- _TASK INSTRUCTIONS_
Write the line that contains "Task: Tap the Calcolatrice app icon" and each one after it, word for word, ending with the final line of the data.

- _DATA FOR THE TASK_
▶
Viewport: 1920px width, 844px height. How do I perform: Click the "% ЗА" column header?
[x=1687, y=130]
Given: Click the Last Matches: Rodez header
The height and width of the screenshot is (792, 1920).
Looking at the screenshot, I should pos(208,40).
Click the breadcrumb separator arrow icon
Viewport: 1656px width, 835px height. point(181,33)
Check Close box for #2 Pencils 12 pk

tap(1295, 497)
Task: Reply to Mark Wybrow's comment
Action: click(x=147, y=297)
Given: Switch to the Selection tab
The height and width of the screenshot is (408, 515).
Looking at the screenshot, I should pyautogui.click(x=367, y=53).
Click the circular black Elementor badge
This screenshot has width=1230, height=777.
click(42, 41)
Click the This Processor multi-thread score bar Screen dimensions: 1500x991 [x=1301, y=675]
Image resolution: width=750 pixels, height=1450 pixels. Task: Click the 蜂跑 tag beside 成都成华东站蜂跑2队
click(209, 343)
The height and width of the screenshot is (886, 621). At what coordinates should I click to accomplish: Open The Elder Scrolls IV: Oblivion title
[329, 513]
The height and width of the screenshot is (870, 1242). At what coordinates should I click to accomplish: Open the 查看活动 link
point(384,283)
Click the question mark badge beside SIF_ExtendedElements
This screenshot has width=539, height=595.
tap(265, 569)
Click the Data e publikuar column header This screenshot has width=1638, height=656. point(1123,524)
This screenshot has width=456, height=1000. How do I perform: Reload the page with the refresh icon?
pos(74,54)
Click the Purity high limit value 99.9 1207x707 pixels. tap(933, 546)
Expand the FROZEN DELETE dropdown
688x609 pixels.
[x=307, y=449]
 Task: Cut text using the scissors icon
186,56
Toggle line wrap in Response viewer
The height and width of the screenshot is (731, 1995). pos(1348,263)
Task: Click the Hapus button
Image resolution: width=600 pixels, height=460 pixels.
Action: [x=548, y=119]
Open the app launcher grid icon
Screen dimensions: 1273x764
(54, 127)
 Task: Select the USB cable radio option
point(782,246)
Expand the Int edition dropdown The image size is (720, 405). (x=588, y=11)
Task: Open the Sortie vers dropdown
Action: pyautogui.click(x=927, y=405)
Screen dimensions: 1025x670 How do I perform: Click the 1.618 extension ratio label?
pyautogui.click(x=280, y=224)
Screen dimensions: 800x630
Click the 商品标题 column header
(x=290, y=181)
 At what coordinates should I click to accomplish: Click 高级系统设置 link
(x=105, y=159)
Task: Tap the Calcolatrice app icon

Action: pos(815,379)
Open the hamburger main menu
◀
- _ANSWER TO THIS PROBLEM_
Task: Tap the Calcolatrice app icon

Action: pos(815,379)
Open the hamburger main menu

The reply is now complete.